• [Parts of the exercise]
1 > Print, word for word, the passage of the sales and marketing newsletter that opens with the words containing "I am helping" and closes with "predictive ability isn’t great.".
2 > In one to three sentences, explain why the sales and marketing newsletter advises staying off the solution for as long as possible and gathering evidence instead.
3 > According to the sales and marketing newsletter, what four kinds of evidence should you look for when confronted with opinions?

• [Text under study]
*** Begin section ***

Newsletter #160: Chunking, Employee success, Cab rides for cancer patients

Sales and marketing Newsletter

Quick notes to help you get more sales and marketing done in less time. . . next week.

In this issue:

– Techniques for FIT
– Being Human
– Random Stuff

Techniques for FIT

  • Inquire about evidence when confronted with opinions. To help, there are four kinds to look for: no evidence, soft evidence, hard evidence, and 3rd party validated evidence.
  • Chunking it down is great for business development. “Re-work is costing us a fortune!” sounds like something worth solving, but it’s too vague. Nod your head and chunk it down, “. . .where does that show up in your reports/metrics?”
  • Or you may need to go the other direction, we’ll call that chunking it up. “Each unit defect costs at least $10. It’s killing us!” Nod your head and chunk it up, “. . .approximately how many are we talking about a day? week? month?”
  • Next week, save yourself a lot of future effort by staying off the solution for as long as possible and focus on gathering evidence. It helps you focus on high impact activities.

Being Human – Predicting employee success

“…the problem is not that we’re poor at predicting; the problem may be that [performance is] unpredictable.” – Daniel Kahneman on the science of hiring


I am helping a client with a post-mortem examination of a recently departed key employee, when he says, “I think we did everything right with her, but obviously we missed something.” I know what he’s referring to because they worked hard to make sure this hire was as perfect as it could be. I try not to dismiss his concerns too quickly because it’s helpful to wallow in the muck a bit, but future dependent events like hiring will never be an exact science.

Let’s revisit the control grid (above) again because hiring executives falls into the upper right. Yes, you, the employer, have control, but they, the candidate/employee, have control too. His team made the best decision they could, knowing what they knew, but things changed.

Human’s predictive ability isn’t great.

When changes in the business landscape happened, she didn’t react as predicted. As we dig deeper, other long-time employees didn’t necessarily act as expected either. Digging even deeper, long-time employees interactions with her were even more surprising. Add in that he plucked her from an organization she has a wonderful relationship with, has a spouse and kids and family in the area,. . .I could go on. What I’m getting at is there’s a lot of chaos in life and most of it was and is out of his control.

Stuff happens.

*** End section ***

• [Provided material]

*** Begin section ***

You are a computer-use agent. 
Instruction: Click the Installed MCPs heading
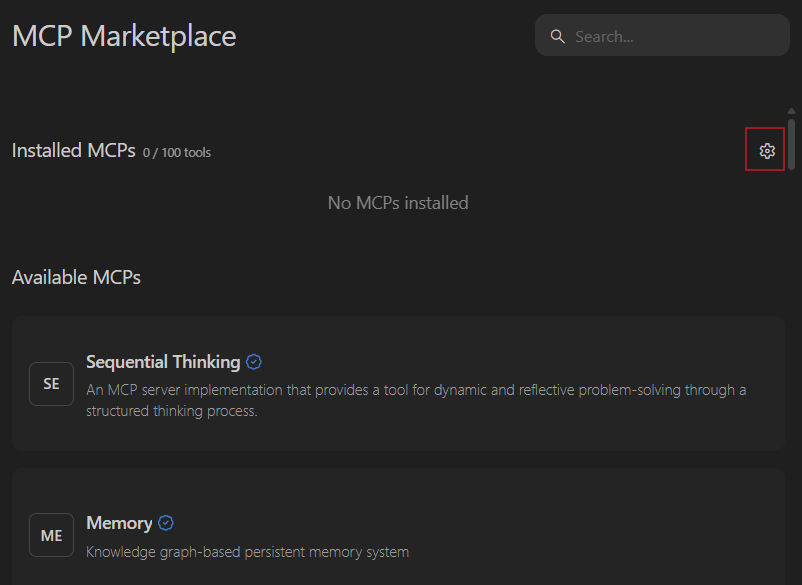73,151
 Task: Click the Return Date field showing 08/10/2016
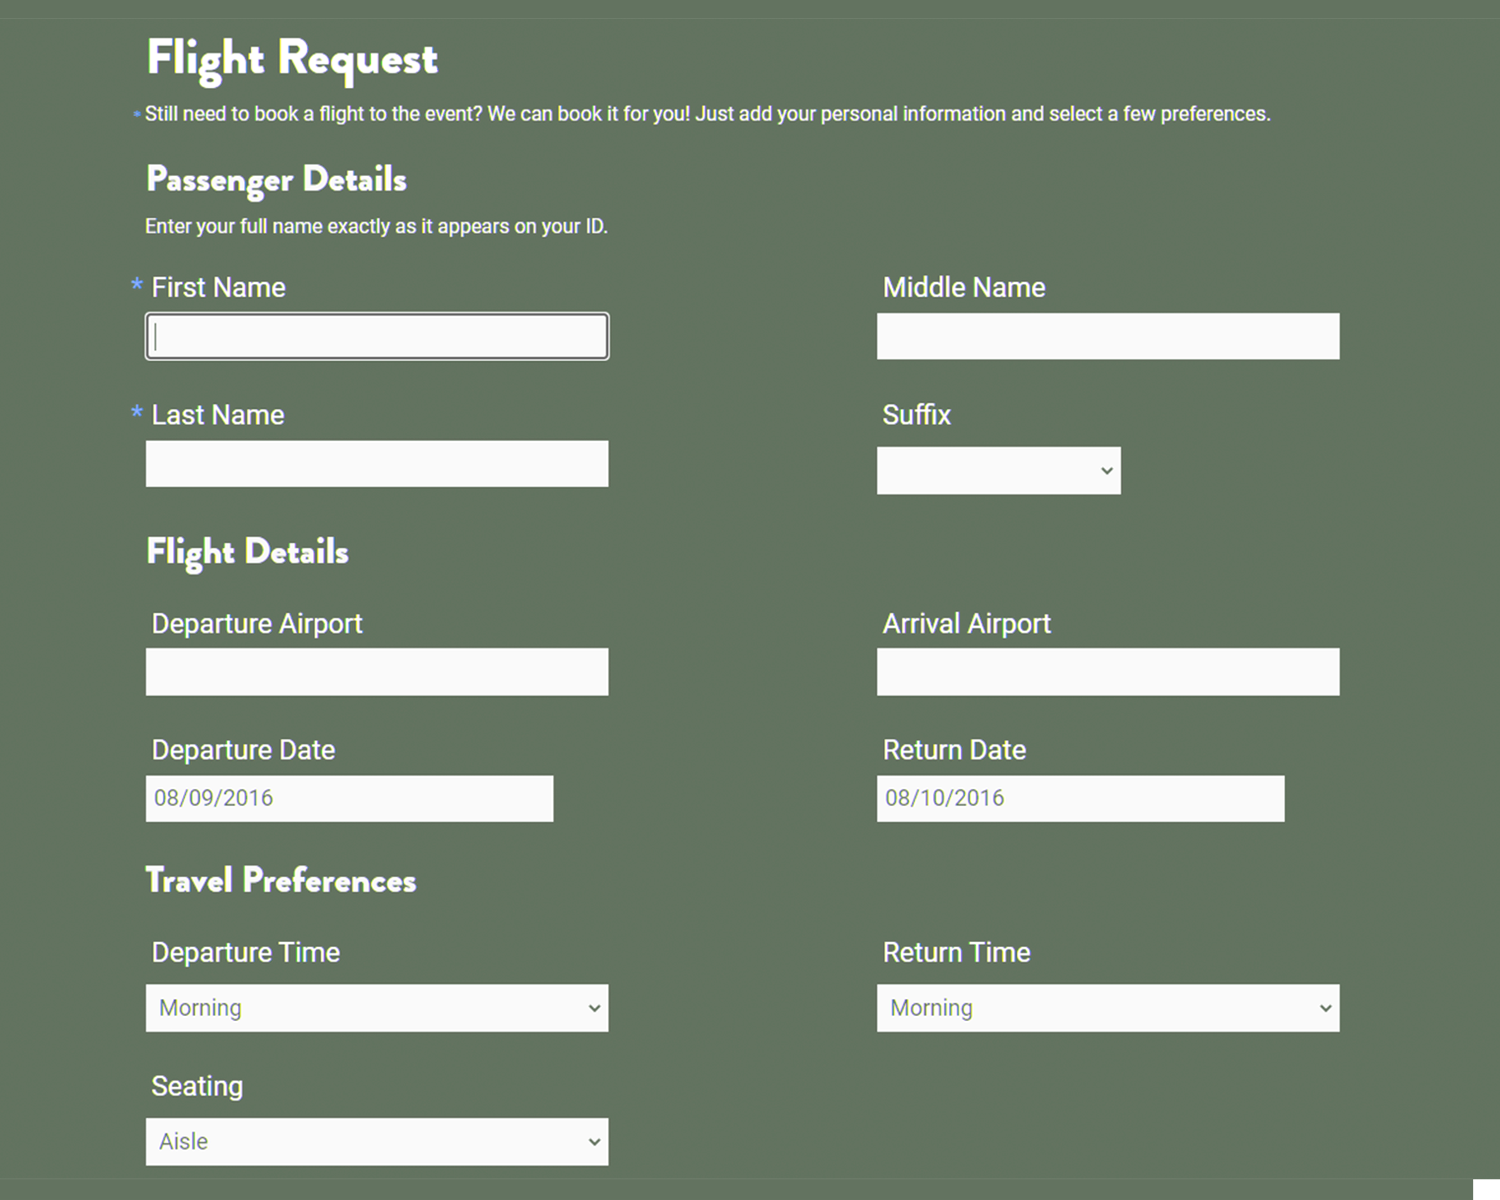(x=1080, y=799)
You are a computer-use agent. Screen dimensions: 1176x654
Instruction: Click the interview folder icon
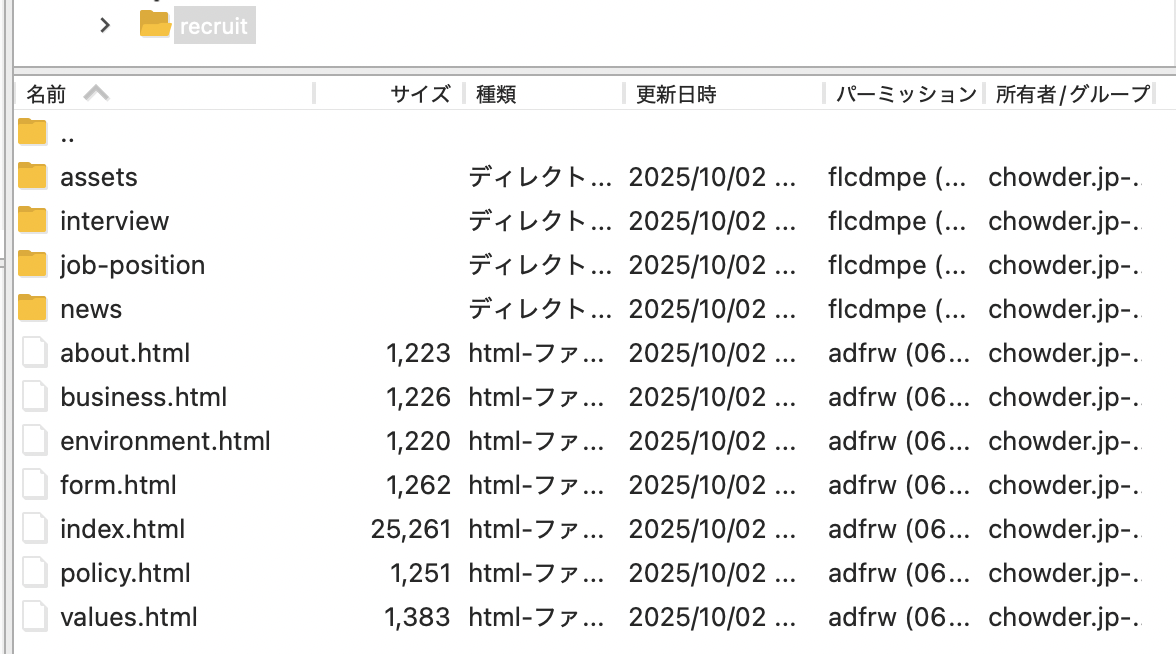click(x=33, y=221)
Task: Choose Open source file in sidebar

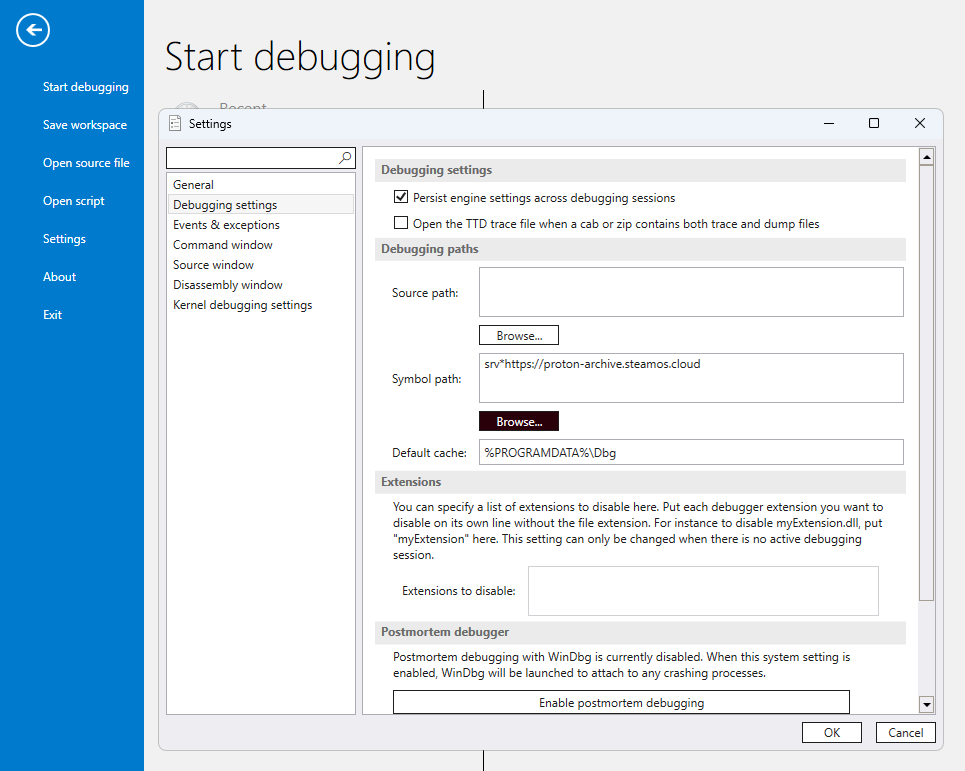Action: [x=86, y=163]
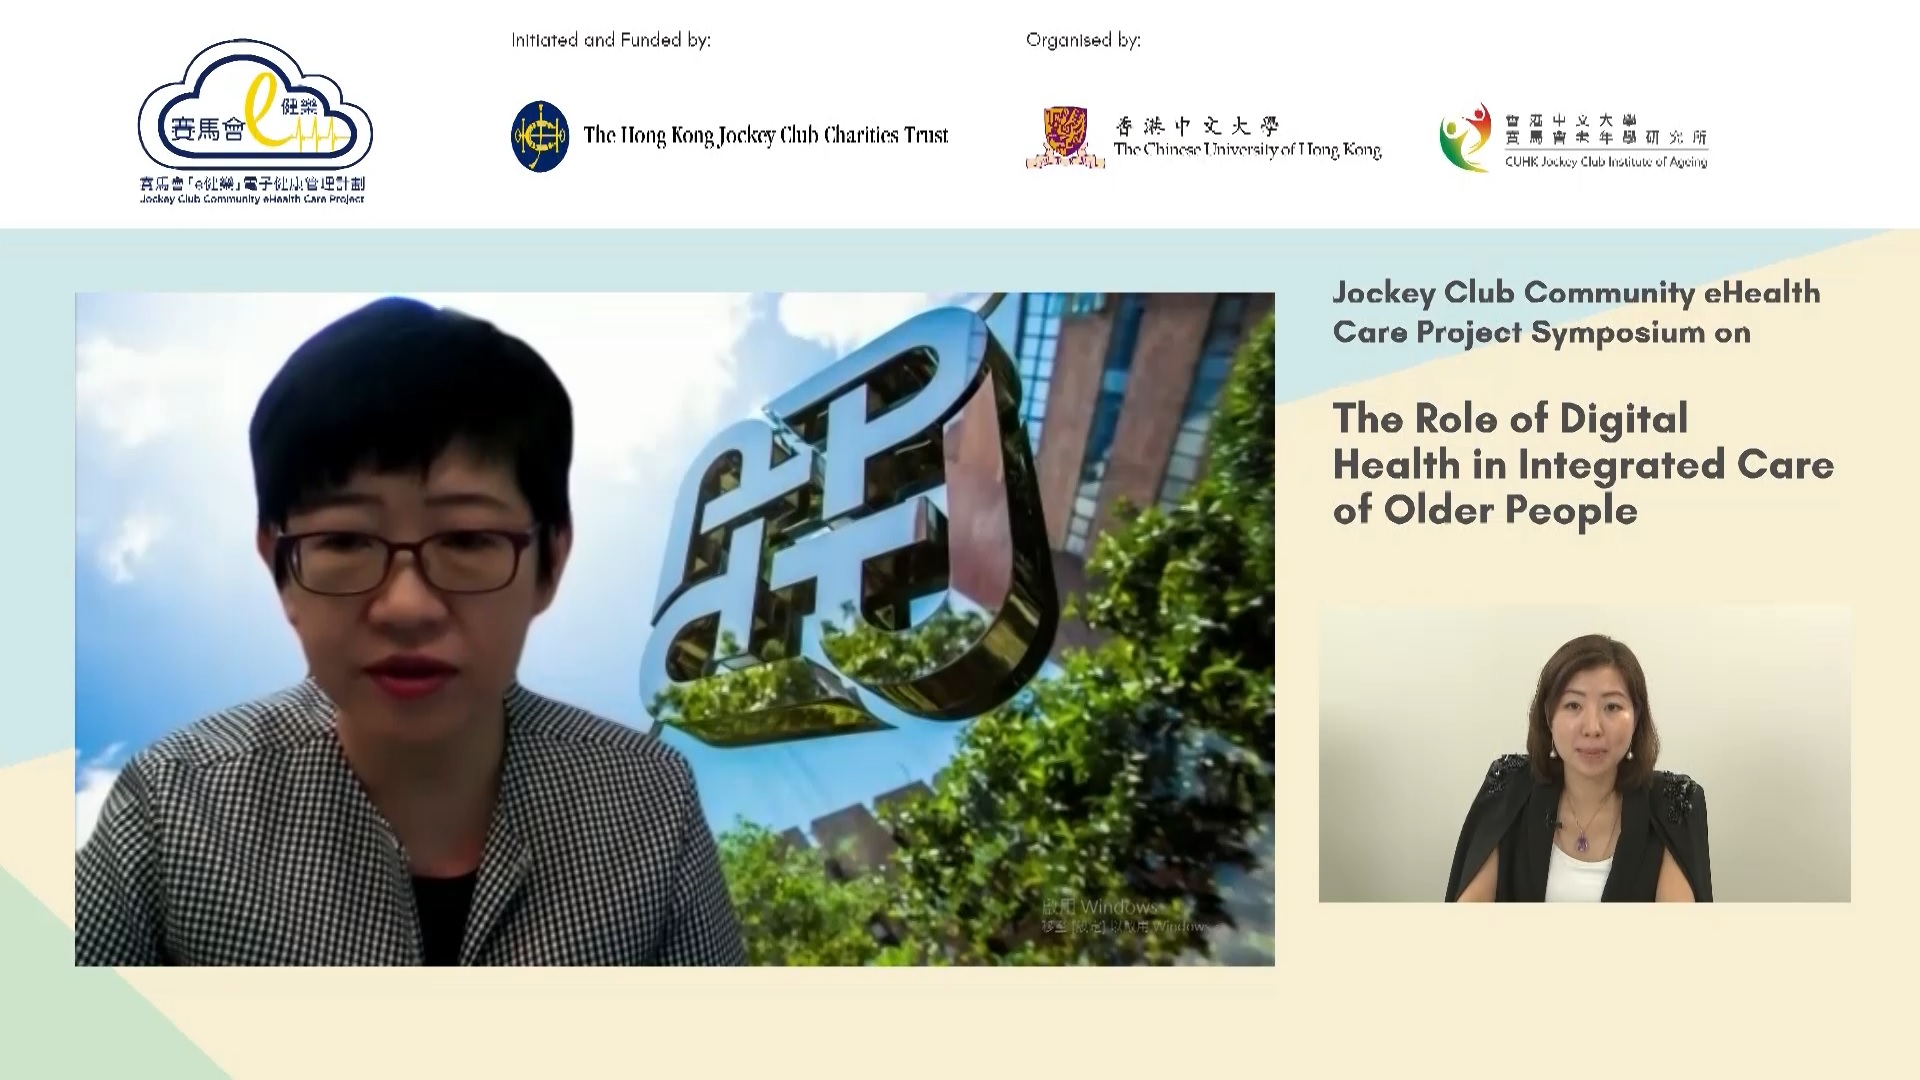
Task: Click the Windows activation watermark in the video
Action: click(1125, 916)
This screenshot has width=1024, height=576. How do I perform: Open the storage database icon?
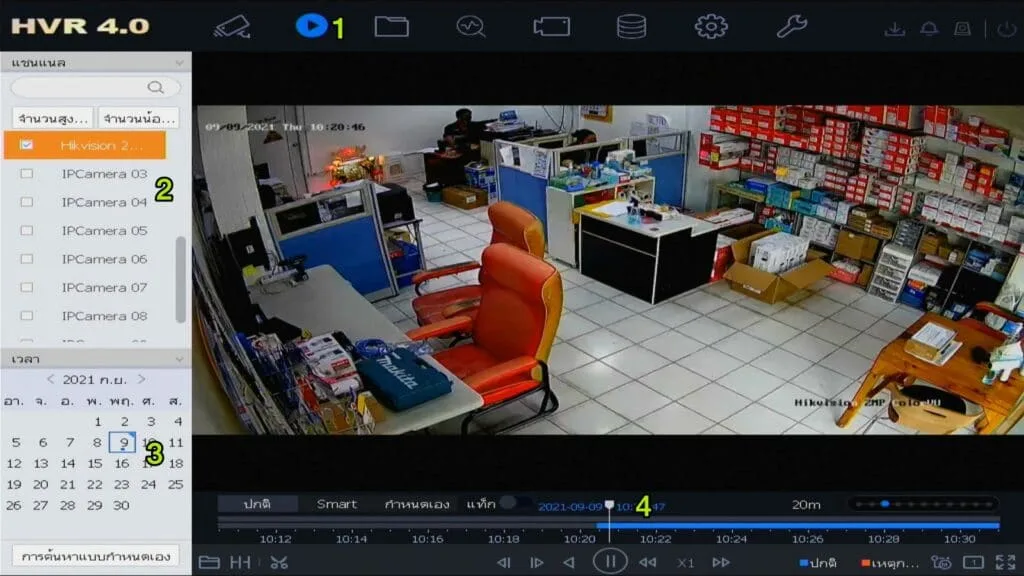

*** End section ***

• [Solution set]
1 >
I am helping a client with a post-mortem examination of a recently departed key employee, when he says, “I think we did everything right with her, but obviously we missed something.” I know what he’s referring to because they worked hard to make sure this hire was as perfect as it could be. I try not to dismiss his concerns too quickly because it’s helpful to wallow in the muck a bit, but future dependent events like hiring will never be an exact science.

Let’s revisit the control grid (above) again because hiring executives falls into the upper right. Yes, you, the employer, have control, but they, the candidate/employee, have control too. His team made the best decision they could, knowing what they knew, but things changed.

Human’s predictive ability isn’t great.

2 > Staying off the solution and gathering evidence saves a lot of future effort. It also helps you focus on high-impact activities.

3 > No evidence, soft evidence, hard evidence, and 3rd party validated evidence.